Mevastatin (compactin, ML-236B) is a hypolipidemic agent that belongs to the statins class.

It was isolated from the mold Penicillium citrinum by Akira Endo in the 1970s, and he identified it as a HMG-CoA reductase inhibitor, i.e., a statin. Mevastatin might be considered the first statin drug; clinical trials on mevastatin were performed in the late 1970s in Japan, but it was never marketed. The first statin drug available to the general public was lovastatin.

Mevastatin has since been derivatized to the compound pravastatin, which is a pharmaceutical used in the lowering of cholesterol and preventing cardiovascular disease.

In vitro, it has antiproliferative properties.

A British group isolated the same compound from Penicillium brevicompactum, named it compactin, and published their results in 1976. The British group mentions antifungal properties with no mention of HMG-CoA reductase inhibition.

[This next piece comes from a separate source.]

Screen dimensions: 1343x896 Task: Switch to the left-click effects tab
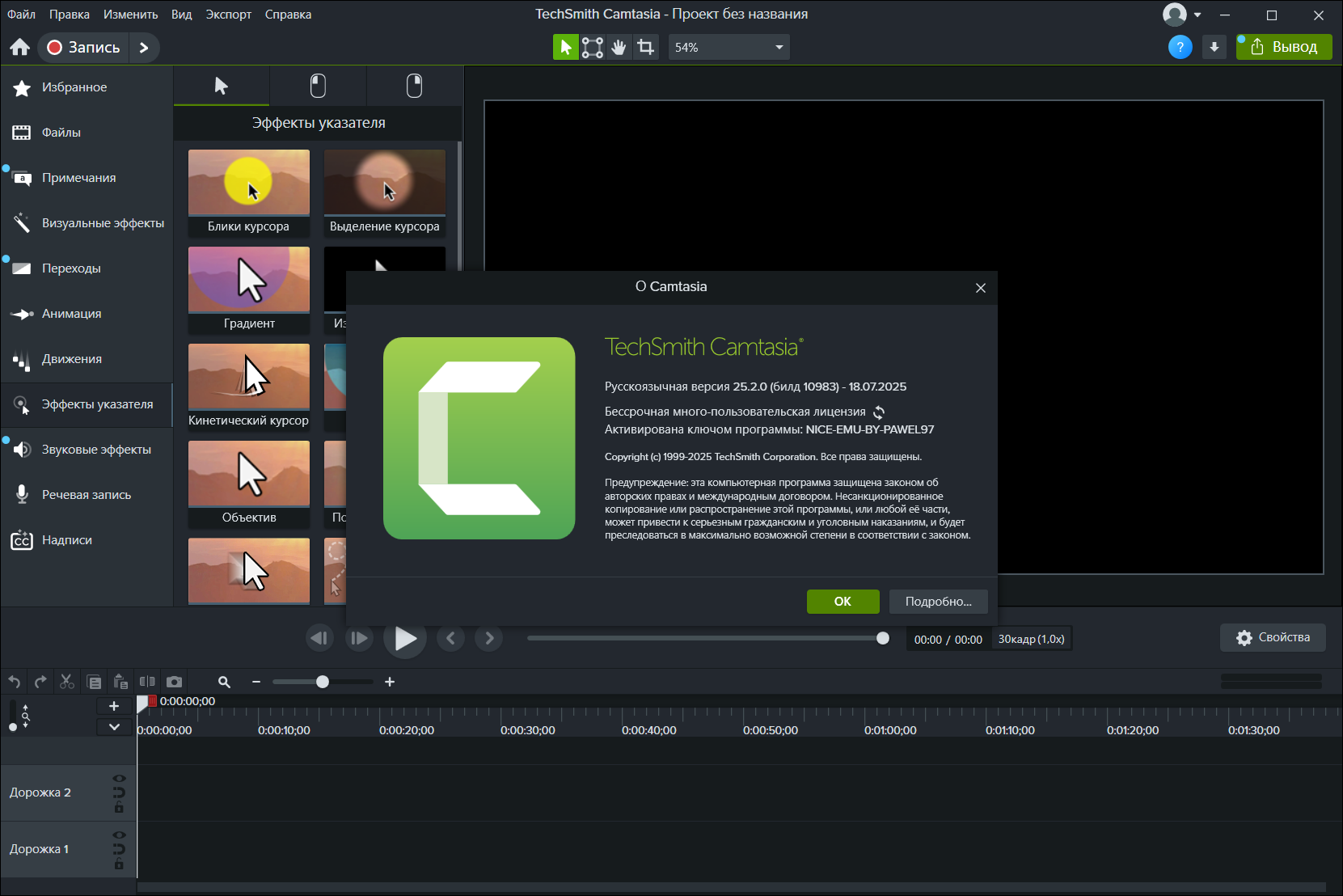(x=318, y=86)
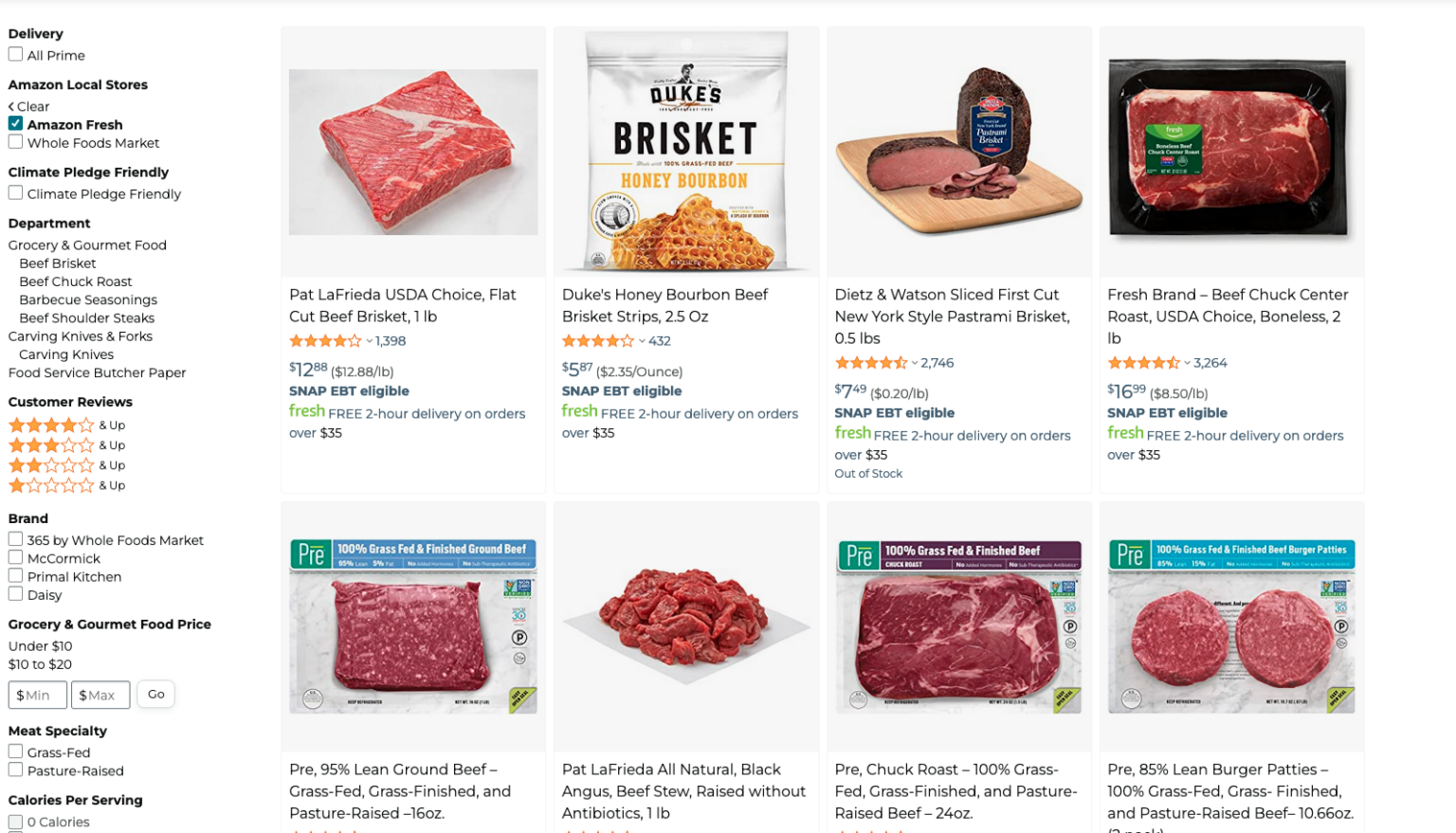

High doses inhibit growth and proliferation of melanoma cells.

== Biosynthesis ==

Biosynthetic pathway

Biosynthesis of mevastatin is primarily accomplished via a type 1 PKS pathway it proceeds in the PKS pathway as seen in figure 1 until it reaches a hexaketide state where it undergoes a Diels-Alder cyclization. After cyclization it continues via the PKS pathway to a nonaketide after which it is released and undergoes oxidation and dehydration. It is presumed that the oxidations are preformed by a polypeptide that is similar to cytochrome p450 monooxygenase, which is encoded by mlcC within the mevastatin gene. Lastly the biosynthesis is completed by the PKS facilitating the addition of a diketide sidechain and a methylation by SAM. Figure 1 shows mevastatin in its acid form but it can also be in the more commonly seen lactone form. This pathway was first observed in Penicillium cilrinum and was later discovered that another type of fungus, Penicillium brevicompaetum also produced mevastatin via a PKS pathway.

Lactone and acid form of mevastatin

== Pharmacology ==
Sustained elevations of cholesterol in the blood increase the risk of cardiovascular disease. Mevastatin acts to lowers hepatic production of cholesterol by competitively inhibiting HMG-CoA reductase, the enzyme that catalyzes the rate-limiting step in the cholesterol biosynthesis pathway via the mevalonic acid pathway. When hepatic cholesterol levels are decreased it causes an increased uptake of low density lipoprotein (LDL) cholesterol and reduces cholesterol levels in the circulation. It has also been shown that mevastatin upregulates endothelial nitric oxide synthase (eNOS) in mice, which is essential for maintaining a healthy cardiovascular system.